┌─ Exercise input

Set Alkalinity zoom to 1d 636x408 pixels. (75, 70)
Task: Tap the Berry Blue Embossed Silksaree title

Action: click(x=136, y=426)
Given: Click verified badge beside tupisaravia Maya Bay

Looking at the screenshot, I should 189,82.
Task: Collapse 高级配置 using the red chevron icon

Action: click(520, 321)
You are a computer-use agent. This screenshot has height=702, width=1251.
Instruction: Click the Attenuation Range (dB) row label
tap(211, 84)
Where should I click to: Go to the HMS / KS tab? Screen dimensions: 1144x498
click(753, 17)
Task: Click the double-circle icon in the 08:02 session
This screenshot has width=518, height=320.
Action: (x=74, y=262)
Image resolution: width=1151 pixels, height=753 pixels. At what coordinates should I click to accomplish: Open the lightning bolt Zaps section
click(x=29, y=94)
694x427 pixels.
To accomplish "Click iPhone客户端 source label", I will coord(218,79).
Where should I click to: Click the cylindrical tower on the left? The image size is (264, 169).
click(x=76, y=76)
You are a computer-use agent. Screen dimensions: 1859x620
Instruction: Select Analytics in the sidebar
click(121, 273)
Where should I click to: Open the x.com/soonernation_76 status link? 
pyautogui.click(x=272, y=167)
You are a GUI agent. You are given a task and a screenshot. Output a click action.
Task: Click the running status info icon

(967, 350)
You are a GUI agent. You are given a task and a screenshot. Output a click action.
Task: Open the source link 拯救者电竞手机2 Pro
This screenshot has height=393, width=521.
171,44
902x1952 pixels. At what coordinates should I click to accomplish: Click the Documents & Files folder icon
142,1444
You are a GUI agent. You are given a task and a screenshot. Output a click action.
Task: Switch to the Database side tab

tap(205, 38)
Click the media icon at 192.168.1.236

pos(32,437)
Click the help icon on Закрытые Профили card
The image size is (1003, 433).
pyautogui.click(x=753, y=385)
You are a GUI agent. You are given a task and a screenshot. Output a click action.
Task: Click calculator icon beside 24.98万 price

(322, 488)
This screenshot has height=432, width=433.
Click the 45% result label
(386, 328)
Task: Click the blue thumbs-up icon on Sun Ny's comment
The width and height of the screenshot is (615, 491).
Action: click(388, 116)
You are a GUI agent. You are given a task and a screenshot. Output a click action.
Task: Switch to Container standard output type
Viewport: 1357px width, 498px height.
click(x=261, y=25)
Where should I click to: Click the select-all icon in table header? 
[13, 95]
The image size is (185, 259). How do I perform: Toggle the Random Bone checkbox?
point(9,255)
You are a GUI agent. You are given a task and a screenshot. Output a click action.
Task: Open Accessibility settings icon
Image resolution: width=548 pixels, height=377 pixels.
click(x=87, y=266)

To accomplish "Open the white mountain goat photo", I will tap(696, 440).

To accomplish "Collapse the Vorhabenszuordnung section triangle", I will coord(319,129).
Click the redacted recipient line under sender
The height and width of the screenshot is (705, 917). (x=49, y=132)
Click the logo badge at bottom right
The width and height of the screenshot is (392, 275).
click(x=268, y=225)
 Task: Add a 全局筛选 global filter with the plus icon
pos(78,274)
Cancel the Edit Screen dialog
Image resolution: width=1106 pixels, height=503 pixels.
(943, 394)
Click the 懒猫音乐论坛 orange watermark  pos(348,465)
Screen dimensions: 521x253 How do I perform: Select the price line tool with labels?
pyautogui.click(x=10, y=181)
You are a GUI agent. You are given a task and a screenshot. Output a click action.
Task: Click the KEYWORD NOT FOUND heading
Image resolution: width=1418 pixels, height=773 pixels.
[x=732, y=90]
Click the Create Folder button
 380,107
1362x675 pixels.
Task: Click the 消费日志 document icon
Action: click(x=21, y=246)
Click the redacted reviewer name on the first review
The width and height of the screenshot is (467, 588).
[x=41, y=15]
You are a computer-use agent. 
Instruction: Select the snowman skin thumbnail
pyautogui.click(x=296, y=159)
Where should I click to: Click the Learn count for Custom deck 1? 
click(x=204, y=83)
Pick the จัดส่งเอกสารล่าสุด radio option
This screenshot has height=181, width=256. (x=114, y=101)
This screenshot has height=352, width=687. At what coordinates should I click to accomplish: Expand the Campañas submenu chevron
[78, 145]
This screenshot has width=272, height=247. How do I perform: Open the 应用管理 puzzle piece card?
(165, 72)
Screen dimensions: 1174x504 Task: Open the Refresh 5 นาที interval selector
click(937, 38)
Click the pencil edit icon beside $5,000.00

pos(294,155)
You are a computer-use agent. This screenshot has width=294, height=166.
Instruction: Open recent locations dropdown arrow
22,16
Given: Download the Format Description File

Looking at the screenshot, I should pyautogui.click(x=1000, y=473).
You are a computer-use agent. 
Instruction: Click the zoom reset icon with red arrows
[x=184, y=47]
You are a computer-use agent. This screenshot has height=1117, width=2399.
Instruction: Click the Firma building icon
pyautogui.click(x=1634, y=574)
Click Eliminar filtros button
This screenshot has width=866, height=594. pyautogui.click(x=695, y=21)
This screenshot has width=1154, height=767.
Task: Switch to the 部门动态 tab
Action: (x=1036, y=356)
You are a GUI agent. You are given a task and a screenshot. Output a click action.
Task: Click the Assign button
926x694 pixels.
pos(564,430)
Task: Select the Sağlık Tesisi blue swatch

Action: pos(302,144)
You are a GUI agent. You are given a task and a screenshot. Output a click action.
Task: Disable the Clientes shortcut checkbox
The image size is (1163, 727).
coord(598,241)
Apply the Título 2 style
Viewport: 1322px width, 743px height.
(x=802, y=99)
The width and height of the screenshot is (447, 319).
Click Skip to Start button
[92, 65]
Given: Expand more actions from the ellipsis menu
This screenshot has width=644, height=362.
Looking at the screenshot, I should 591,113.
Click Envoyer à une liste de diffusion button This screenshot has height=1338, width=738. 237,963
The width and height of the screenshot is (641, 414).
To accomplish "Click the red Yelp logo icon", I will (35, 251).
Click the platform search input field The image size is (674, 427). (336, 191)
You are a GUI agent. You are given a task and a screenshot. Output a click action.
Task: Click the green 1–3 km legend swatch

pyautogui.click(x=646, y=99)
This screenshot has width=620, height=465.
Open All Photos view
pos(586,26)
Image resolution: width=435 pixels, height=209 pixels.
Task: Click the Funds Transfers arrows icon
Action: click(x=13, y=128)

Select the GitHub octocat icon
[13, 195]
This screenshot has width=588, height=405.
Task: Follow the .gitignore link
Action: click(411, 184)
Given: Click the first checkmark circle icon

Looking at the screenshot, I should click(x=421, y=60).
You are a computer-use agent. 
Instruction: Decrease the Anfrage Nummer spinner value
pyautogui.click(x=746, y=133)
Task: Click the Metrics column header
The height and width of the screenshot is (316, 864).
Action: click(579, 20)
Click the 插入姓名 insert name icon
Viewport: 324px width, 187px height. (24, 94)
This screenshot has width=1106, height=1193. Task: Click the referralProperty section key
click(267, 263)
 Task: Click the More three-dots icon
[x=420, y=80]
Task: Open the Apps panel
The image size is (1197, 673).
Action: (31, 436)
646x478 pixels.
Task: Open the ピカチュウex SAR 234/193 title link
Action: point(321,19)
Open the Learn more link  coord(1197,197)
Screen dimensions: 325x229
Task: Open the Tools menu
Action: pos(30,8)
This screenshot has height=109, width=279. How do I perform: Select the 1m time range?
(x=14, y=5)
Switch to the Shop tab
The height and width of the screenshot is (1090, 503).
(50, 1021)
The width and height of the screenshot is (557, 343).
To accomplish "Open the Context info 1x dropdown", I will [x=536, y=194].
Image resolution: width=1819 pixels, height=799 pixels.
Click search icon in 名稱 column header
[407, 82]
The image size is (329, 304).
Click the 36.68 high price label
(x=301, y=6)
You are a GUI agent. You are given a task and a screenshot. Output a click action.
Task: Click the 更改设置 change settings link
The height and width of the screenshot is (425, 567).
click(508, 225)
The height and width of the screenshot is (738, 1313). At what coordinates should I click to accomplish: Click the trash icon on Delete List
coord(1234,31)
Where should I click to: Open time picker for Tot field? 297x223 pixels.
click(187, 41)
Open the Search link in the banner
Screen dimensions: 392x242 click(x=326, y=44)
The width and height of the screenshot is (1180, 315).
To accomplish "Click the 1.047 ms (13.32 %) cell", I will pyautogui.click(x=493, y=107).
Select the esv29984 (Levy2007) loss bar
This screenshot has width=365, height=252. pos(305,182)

└─

# Your goal
Collect each line of the entries that has the word "settings", copying it in full.

# Result of the exercise
Task: Open Accessibility settings icon
Task: Click the 更改设置 change settings link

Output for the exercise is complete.